● Data extracts
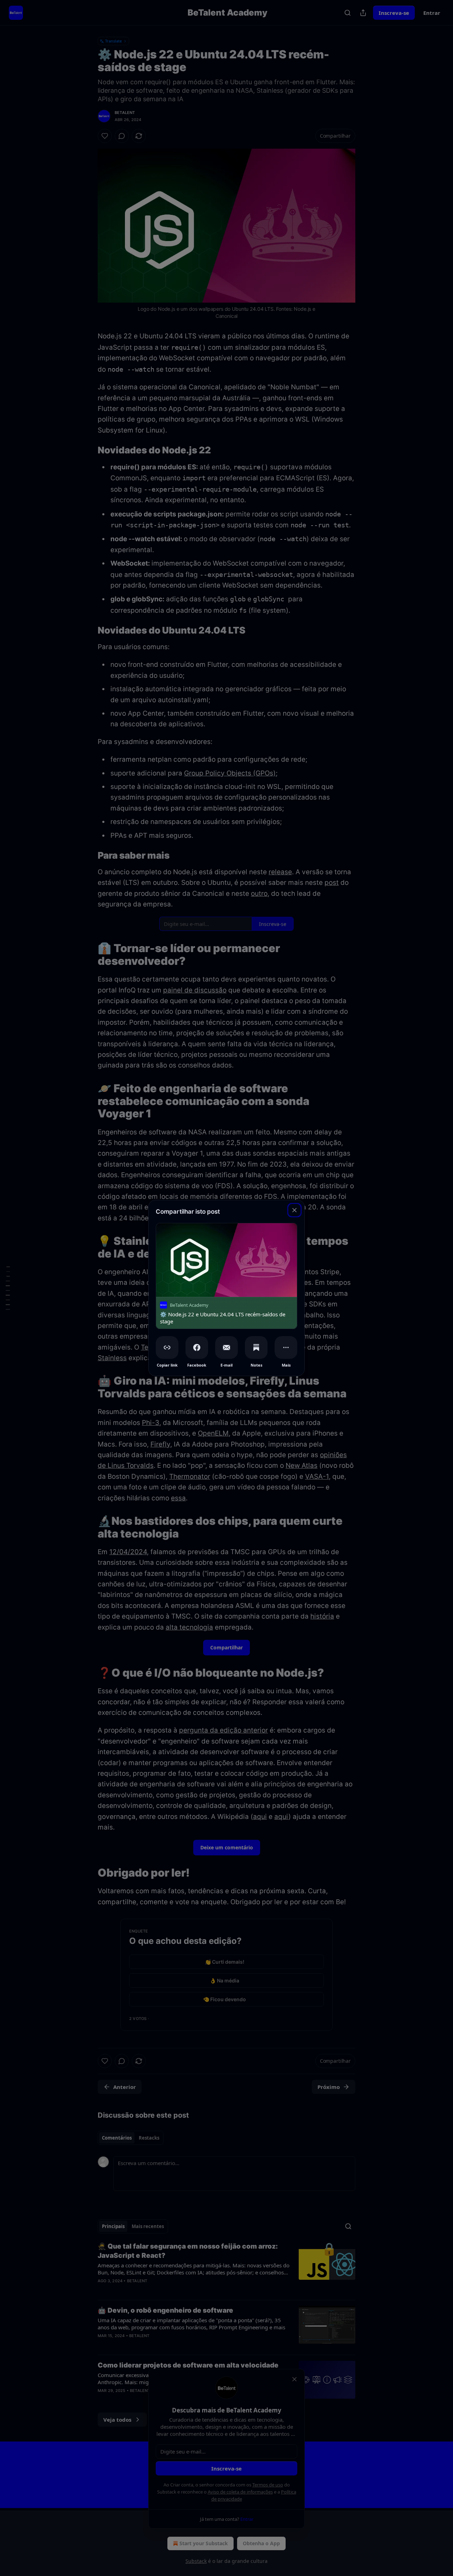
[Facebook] (196, 1347)
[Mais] (286, 1347)
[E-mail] (226, 1347)
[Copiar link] (167, 1347)
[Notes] (256, 1347)
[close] (294, 1210)
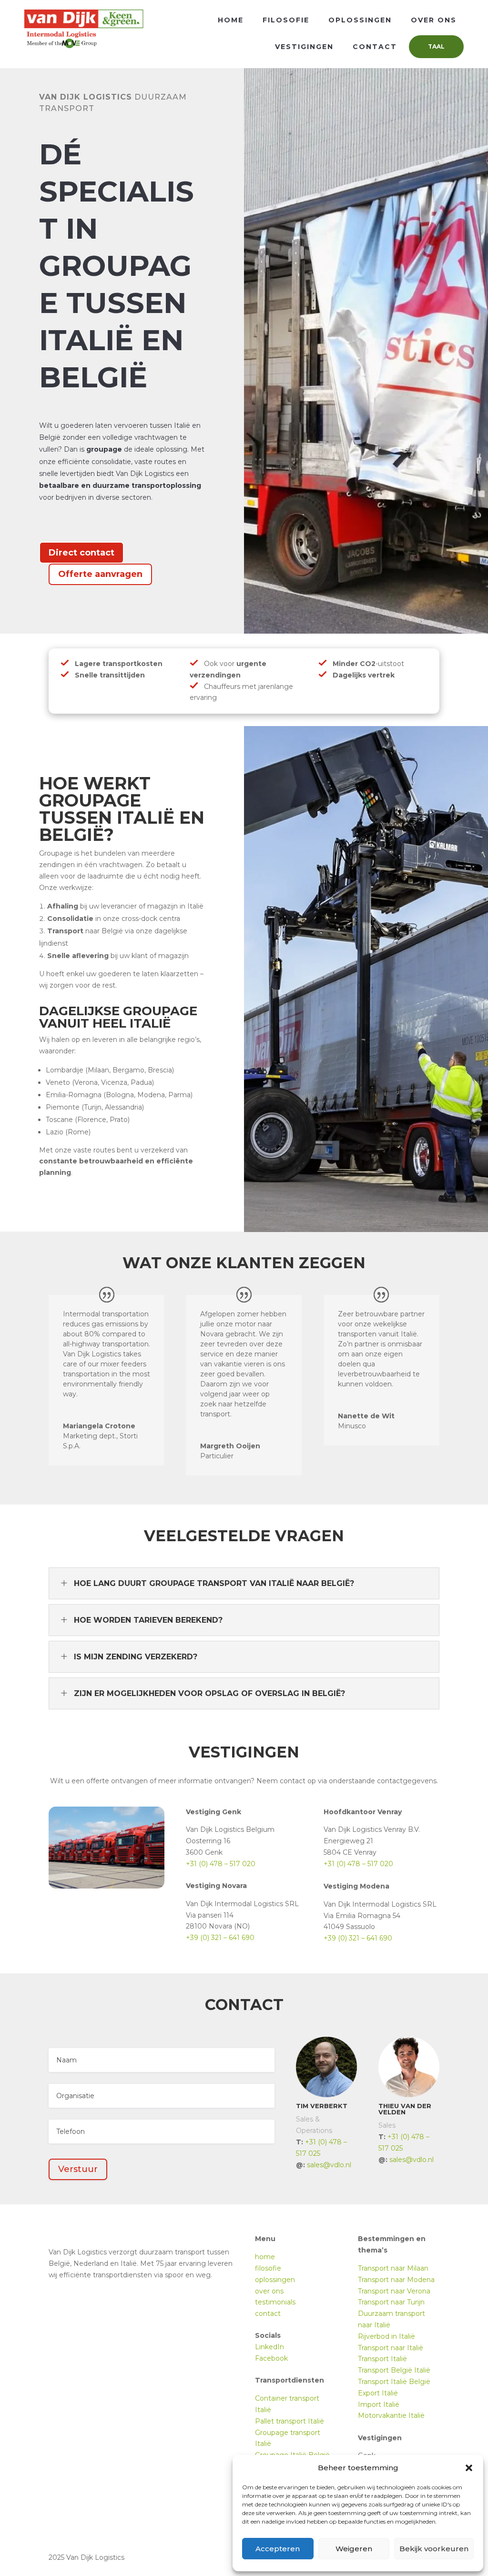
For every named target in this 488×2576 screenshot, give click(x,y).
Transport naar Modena (396, 2279)
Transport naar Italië (390, 2348)
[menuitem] (231, 20)
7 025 (311, 2153)
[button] (469, 2468)
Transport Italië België (394, 2381)
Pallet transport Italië (289, 2421)
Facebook (271, 2358)
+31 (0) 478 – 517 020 (220, 1863)
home (265, 2257)
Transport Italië (382, 2358)
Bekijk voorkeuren (433, 2548)
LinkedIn (269, 2347)
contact (268, 2313)
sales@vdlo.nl (329, 2165)
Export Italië (378, 2393)
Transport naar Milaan (393, 2268)
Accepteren (277, 2548)
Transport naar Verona (394, 2291)
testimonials (275, 2302)
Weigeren (354, 2548)
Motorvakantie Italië (391, 2415)
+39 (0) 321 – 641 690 (220, 1937)
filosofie (268, 2268)
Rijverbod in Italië (386, 2336)
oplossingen (275, 2279)
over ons (269, 2291)
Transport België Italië (394, 2370)
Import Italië (378, 2404)
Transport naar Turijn (391, 2302)
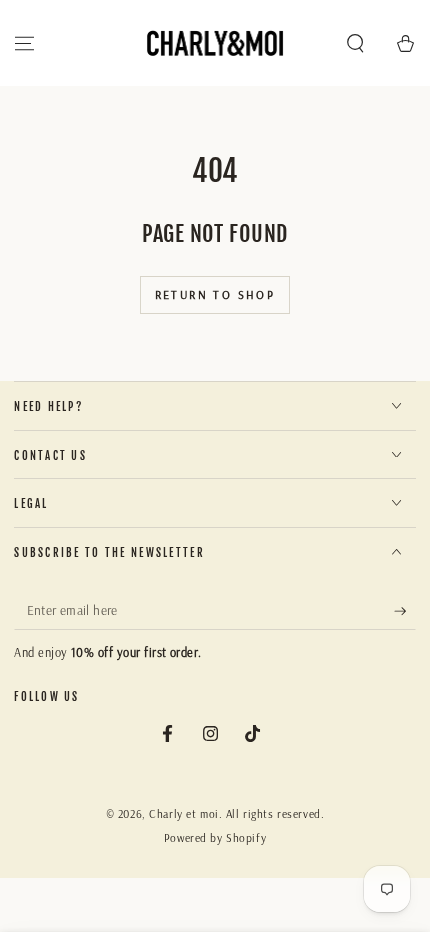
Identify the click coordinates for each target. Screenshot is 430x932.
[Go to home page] (215, 43)
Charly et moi (183, 814)
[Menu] (24, 43)
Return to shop (215, 294)
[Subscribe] (405, 611)
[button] (355, 43)
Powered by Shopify (215, 838)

● Work task
Would you copy the lines from the one holding "Bekijk voorkeuren (433, 2548)" down to the last line of the material, both included, exactly and with nothing added, skipping the pictures?

● Response to the task
Bekijk voorkeuren (433, 2548)
LinkedIn (269, 2347)
contact (268, 2313)
sales@vdlo.nl (329, 2165)
Export Italië (378, 2393)
Transport naar Milaan (393, 2268)
Accepteren (277, 2548)
Transport naar Verona (394, 2291)
testimonials (275, 2302)
Weigeren (354, 2548)
Motorvakantie Italië (391, 2415)
+39 (0) 321 – 641 690 (220, 1937)
filosofie (268, 2268)
Rijverbod in Italië (386, 2336)
oplossingen (275, 2279)
over ons (269, 2291)
Transport België Italië (394, 2370)
Import Italië (378, 2404)
Transport naar Turijn (391, 2302)
Identify the click coordinates for each target. Screenshot is 430x932.
[Go to home page] (215, 43)
Charly et moi (183, 814)
[Menu] (24, 43)
Return to shop (215, 294)
[Subscribe] (405, 611)
[button] (355, 43)
Powered by Shopify (215, 838)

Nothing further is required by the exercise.